(Extracted information begins)

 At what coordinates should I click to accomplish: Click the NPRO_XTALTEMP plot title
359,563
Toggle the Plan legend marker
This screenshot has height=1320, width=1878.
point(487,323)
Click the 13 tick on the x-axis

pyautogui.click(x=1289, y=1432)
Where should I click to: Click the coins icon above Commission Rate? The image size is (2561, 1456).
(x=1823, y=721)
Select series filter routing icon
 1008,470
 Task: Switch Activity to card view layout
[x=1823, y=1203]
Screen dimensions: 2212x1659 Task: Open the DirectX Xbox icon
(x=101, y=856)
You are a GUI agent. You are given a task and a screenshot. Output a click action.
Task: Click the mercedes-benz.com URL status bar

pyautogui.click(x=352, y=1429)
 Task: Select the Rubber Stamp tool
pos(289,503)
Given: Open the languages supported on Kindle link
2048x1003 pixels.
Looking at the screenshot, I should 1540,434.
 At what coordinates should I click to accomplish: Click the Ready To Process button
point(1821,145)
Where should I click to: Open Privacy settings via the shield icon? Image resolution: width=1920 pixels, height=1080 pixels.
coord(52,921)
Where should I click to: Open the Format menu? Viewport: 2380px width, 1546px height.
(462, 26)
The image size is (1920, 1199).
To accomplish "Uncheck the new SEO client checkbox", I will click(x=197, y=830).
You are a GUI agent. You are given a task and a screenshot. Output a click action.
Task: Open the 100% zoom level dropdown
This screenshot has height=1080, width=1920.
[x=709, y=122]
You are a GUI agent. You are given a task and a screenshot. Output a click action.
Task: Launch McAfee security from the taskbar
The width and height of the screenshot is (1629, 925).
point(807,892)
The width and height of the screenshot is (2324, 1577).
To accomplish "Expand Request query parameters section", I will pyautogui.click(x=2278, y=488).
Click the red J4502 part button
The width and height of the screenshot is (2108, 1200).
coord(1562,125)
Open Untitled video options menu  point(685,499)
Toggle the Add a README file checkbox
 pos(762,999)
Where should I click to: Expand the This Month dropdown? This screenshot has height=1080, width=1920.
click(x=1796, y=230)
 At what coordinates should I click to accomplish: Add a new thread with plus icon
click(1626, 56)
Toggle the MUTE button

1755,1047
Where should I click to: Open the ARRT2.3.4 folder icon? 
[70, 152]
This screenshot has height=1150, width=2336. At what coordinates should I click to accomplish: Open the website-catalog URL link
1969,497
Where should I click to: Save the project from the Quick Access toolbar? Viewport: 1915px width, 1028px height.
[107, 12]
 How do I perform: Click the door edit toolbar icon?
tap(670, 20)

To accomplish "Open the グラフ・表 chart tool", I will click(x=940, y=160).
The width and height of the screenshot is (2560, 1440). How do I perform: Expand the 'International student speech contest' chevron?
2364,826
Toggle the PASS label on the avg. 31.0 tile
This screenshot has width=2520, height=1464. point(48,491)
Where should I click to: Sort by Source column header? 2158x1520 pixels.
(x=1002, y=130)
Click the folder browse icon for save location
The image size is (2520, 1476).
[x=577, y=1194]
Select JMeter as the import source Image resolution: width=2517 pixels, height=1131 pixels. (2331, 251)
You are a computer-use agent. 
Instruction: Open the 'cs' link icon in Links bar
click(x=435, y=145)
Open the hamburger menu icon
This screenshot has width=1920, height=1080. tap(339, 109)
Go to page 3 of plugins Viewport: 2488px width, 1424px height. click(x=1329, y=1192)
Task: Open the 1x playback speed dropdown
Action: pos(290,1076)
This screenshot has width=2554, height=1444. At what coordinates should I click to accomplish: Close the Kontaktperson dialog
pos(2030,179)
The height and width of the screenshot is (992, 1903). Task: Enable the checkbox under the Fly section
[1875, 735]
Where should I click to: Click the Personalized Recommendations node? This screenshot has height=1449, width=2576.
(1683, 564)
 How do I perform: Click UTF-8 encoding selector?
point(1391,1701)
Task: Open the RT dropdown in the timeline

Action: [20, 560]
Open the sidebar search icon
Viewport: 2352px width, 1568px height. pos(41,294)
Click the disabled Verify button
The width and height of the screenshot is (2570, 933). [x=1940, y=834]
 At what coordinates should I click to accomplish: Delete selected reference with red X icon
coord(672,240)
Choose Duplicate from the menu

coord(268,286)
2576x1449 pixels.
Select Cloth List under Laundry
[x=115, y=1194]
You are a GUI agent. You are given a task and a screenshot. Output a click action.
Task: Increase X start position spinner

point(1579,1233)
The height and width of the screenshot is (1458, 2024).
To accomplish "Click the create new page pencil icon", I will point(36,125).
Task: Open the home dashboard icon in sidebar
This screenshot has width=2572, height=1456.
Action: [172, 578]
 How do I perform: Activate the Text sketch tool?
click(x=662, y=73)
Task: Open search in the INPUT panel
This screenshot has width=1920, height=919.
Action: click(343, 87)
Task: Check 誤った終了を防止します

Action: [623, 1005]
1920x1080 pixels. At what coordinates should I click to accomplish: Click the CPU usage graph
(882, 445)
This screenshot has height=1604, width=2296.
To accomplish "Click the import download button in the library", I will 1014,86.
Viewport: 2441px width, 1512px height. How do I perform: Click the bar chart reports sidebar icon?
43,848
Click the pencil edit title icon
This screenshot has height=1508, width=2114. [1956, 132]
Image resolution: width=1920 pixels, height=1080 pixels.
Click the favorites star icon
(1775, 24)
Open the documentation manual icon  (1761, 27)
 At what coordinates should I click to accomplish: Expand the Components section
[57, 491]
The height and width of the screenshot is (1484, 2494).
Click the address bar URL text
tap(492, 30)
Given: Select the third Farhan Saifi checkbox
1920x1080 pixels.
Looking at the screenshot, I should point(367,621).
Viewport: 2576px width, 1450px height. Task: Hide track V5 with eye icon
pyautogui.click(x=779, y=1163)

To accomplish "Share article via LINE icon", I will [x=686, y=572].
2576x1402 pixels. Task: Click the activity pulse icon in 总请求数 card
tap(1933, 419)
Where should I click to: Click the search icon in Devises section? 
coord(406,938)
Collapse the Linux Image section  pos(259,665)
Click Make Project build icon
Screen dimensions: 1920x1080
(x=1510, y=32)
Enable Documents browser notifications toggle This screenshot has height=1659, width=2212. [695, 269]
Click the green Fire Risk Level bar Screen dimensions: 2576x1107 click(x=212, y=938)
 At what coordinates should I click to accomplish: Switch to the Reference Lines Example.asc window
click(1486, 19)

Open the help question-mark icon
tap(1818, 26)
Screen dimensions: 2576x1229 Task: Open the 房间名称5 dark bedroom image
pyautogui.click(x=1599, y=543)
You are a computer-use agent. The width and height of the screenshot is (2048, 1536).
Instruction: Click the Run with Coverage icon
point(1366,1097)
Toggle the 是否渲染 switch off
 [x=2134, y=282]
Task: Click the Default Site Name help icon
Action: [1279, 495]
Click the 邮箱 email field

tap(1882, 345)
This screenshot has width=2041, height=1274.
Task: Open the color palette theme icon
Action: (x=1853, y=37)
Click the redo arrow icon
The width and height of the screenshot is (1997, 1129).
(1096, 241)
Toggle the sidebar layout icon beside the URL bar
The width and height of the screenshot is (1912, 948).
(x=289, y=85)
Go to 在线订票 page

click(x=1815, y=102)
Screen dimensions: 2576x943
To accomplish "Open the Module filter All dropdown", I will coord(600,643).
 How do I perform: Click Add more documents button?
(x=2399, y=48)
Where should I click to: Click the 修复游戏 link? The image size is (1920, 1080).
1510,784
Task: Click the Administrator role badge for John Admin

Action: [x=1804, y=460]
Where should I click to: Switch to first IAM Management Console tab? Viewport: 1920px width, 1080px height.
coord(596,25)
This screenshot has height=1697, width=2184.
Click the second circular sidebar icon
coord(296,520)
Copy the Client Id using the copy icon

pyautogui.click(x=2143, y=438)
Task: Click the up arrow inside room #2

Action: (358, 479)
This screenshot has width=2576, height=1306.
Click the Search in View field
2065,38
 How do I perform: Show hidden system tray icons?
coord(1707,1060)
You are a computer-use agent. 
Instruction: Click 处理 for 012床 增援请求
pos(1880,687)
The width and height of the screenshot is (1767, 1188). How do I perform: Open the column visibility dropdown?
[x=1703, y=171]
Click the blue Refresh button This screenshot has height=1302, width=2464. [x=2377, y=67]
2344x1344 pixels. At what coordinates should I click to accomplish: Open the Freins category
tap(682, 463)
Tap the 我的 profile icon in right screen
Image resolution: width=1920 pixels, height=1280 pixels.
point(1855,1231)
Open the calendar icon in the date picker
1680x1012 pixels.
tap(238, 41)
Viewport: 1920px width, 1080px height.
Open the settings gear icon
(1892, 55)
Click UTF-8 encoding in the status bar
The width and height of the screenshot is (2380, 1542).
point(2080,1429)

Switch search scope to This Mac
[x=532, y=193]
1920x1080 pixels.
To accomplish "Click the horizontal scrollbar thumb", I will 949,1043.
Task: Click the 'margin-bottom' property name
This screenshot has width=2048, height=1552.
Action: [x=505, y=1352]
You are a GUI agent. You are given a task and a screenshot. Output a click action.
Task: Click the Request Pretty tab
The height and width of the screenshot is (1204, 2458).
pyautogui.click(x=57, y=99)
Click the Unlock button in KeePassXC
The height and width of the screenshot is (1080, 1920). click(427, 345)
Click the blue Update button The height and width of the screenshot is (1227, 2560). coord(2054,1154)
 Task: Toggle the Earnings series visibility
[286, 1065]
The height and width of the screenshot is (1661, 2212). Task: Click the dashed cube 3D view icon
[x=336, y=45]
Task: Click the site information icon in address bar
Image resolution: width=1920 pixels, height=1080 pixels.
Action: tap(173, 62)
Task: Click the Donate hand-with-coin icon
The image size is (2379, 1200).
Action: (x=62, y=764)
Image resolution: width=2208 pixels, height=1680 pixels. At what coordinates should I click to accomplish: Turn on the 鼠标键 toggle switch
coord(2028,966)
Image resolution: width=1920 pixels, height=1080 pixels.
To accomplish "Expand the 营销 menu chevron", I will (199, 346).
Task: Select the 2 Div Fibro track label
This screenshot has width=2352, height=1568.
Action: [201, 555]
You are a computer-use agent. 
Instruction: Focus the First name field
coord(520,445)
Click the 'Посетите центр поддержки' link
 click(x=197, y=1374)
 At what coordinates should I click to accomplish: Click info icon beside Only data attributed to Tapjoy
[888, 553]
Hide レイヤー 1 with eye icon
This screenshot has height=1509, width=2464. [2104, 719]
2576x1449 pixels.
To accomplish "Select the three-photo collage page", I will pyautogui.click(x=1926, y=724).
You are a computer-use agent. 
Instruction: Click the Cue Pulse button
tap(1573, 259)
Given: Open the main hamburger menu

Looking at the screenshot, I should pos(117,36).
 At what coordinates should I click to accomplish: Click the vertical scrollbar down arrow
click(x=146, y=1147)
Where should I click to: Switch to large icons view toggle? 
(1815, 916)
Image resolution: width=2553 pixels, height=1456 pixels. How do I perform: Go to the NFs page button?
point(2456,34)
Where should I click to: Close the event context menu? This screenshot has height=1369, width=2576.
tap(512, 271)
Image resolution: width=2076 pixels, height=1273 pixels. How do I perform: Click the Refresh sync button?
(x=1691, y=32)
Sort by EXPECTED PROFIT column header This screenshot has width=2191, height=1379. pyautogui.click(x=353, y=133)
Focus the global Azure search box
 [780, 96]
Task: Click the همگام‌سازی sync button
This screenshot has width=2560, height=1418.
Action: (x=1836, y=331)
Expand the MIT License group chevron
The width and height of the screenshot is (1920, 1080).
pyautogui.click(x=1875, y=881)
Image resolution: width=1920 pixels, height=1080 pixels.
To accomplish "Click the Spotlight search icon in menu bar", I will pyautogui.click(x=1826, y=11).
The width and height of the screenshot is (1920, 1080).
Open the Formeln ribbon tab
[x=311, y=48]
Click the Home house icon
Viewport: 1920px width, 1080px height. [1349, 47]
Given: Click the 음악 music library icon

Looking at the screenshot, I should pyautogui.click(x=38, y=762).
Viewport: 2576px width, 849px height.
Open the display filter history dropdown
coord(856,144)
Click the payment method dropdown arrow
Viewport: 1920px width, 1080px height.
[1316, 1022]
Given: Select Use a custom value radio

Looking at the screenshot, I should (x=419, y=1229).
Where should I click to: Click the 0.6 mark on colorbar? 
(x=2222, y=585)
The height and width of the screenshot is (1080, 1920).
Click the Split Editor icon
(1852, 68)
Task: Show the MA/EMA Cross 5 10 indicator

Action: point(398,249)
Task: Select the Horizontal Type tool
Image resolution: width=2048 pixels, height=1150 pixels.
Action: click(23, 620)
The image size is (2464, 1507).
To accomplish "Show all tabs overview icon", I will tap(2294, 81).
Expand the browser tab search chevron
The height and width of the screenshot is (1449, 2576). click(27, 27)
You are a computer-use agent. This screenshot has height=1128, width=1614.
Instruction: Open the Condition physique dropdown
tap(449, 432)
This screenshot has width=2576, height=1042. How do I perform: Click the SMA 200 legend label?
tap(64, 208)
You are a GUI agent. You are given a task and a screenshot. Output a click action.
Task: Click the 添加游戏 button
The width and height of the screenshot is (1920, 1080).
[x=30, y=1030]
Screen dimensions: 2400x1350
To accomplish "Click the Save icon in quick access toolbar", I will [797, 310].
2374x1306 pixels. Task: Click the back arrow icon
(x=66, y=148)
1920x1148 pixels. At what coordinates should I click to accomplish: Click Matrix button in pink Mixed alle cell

(Extracted information ends)

Every line above that holds "blue" should be copied out.

Click the blue Refresh button This screenshot has height=1302, width=2464. [x=2377, y=67]
Click the blue Update button The height and width of the screenshot is (1227, 2560). coord(2054,1154)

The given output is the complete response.